Stored entries:
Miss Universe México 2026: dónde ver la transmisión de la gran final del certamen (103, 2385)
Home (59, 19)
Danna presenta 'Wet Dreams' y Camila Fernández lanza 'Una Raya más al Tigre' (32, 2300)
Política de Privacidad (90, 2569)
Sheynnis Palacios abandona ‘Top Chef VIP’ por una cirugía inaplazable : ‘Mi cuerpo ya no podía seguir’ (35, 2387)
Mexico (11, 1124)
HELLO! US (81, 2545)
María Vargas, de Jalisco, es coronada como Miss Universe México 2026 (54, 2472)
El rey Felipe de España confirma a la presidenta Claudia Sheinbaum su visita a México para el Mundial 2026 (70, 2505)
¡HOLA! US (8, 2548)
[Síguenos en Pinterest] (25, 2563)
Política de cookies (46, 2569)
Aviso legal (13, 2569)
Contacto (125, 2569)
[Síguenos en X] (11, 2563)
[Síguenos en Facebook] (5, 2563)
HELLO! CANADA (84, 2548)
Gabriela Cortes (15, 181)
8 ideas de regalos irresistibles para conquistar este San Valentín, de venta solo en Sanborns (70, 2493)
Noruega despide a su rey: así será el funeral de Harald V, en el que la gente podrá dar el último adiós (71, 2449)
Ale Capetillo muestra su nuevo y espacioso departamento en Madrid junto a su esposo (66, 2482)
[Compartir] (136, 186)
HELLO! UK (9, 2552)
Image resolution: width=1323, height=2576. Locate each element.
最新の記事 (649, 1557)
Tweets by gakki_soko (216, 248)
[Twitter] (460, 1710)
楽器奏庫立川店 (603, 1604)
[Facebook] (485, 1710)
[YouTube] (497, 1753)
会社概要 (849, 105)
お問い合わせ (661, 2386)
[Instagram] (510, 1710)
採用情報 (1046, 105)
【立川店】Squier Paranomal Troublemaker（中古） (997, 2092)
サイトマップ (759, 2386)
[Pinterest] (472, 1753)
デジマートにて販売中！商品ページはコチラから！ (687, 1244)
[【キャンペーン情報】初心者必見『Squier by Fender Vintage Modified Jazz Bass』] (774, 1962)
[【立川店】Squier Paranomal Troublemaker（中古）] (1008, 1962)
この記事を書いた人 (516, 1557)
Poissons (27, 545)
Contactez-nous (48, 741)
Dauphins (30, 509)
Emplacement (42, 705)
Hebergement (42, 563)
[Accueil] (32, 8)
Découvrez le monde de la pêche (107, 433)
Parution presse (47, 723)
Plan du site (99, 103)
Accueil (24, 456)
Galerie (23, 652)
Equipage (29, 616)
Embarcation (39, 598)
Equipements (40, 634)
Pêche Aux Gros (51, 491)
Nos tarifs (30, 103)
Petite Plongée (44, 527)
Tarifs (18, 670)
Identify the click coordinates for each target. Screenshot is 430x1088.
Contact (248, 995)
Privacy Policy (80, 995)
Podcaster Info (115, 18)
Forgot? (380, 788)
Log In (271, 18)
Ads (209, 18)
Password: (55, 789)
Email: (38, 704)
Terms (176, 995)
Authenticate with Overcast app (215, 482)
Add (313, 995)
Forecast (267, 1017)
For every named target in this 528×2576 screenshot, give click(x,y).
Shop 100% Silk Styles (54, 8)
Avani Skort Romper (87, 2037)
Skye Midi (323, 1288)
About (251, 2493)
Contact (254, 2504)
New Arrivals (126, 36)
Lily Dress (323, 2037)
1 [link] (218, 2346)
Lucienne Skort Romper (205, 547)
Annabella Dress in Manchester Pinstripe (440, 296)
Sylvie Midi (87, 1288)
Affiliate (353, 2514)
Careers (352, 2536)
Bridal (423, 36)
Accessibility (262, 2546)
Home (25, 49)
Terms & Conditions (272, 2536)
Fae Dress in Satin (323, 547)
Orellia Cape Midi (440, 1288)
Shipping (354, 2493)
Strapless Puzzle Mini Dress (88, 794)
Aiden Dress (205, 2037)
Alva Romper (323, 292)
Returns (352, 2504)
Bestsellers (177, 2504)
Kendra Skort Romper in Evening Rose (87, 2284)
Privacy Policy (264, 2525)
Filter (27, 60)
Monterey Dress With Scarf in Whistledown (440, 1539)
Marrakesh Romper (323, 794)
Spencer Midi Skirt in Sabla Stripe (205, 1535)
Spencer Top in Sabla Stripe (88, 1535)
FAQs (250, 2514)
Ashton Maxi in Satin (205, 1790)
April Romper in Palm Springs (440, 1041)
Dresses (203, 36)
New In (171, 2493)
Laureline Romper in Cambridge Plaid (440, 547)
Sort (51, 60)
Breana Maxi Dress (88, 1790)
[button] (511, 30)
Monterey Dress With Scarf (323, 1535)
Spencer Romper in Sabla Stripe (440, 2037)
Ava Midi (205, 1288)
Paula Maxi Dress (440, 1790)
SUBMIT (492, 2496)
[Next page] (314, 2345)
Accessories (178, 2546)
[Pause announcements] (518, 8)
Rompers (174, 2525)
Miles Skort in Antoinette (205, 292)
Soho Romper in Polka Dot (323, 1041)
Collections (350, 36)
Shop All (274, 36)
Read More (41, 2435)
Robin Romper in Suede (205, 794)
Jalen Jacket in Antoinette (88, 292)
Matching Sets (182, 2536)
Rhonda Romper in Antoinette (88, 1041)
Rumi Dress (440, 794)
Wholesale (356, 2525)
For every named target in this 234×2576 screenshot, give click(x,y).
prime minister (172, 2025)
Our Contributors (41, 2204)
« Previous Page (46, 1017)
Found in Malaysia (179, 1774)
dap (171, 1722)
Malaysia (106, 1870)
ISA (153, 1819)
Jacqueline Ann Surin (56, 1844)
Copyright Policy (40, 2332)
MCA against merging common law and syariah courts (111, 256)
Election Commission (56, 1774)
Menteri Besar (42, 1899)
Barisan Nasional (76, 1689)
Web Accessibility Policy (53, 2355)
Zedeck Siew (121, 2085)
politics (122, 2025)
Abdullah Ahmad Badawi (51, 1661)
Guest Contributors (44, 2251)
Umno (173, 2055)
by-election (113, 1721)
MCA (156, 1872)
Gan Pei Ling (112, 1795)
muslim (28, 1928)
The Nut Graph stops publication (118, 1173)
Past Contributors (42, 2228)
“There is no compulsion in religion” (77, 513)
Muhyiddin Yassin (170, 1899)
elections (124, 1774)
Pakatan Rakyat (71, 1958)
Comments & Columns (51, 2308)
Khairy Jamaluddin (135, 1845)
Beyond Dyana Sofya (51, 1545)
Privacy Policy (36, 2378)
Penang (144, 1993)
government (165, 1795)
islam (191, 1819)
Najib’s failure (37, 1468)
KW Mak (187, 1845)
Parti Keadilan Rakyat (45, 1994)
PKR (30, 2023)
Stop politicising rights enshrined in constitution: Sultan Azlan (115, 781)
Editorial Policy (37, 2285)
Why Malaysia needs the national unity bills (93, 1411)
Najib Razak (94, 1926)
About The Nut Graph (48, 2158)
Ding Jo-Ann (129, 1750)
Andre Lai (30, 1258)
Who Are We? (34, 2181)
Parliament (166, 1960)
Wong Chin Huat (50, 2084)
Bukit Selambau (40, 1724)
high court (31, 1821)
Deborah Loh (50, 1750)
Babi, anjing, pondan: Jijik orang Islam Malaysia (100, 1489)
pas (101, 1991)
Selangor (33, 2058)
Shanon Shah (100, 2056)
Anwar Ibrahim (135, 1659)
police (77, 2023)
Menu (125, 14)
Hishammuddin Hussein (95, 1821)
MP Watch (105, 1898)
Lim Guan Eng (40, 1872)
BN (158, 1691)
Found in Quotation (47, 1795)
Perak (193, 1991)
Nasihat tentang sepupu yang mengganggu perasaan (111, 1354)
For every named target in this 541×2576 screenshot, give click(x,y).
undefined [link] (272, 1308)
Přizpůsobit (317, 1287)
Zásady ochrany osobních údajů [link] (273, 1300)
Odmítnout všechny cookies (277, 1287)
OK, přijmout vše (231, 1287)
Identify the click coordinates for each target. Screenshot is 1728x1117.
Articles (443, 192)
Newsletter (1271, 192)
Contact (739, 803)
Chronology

Instructions to follow ->
Using the entries shown above, reproduce verbatim the lines from the line bearing "Gan Pei Ling (112, 1795)" to the line bearing "high court (31, 1821)", inclusive.

Result of this task ->
Gan Pei Ling (112, 1795)
muslim (28, 1928)
The Nut Graph stops publication (118, 1173)
Past Contributors (42, 2228)
“There is no compulsion in religion” (77, 513)
Muhyiddin Yassin (170, 1899)
elections (124, 1774)
Pakatan Rakyat (71, 1958)
Comments & Columns (51, 2308)
Khairy Jamaluddin (135, 1845)
Beyond Dyana Sofya (51, 1545)
Privacy Policy (36, 2378)
Penang (144, 1993)
government (165, 1795)
islam (191, 1819)
Najib’s failure (37, 1468)
KW Mak (187, 1845)
Parti Keadilan Rakyat (45, 1994)
PKR (30, 2023)
Stop politicising rights enshrined in constitution: Sultan Azlan (115, 781)
Editorial Policy (37, 2285)
Why Malaysia needs the national unity bills (93, 1411)
Najib Razak (94, 1926)
About The Nut Graph (48, 2158)
Ding Jo-Ann (129, 1750)
Andre Lai (30, 1258)
Who Are We? (34, 2181)
Parliament (166, 1960)
Wong Chin Huat (50, 2084)
Bukit Selambau (40, 1724)
high court (31, 1821)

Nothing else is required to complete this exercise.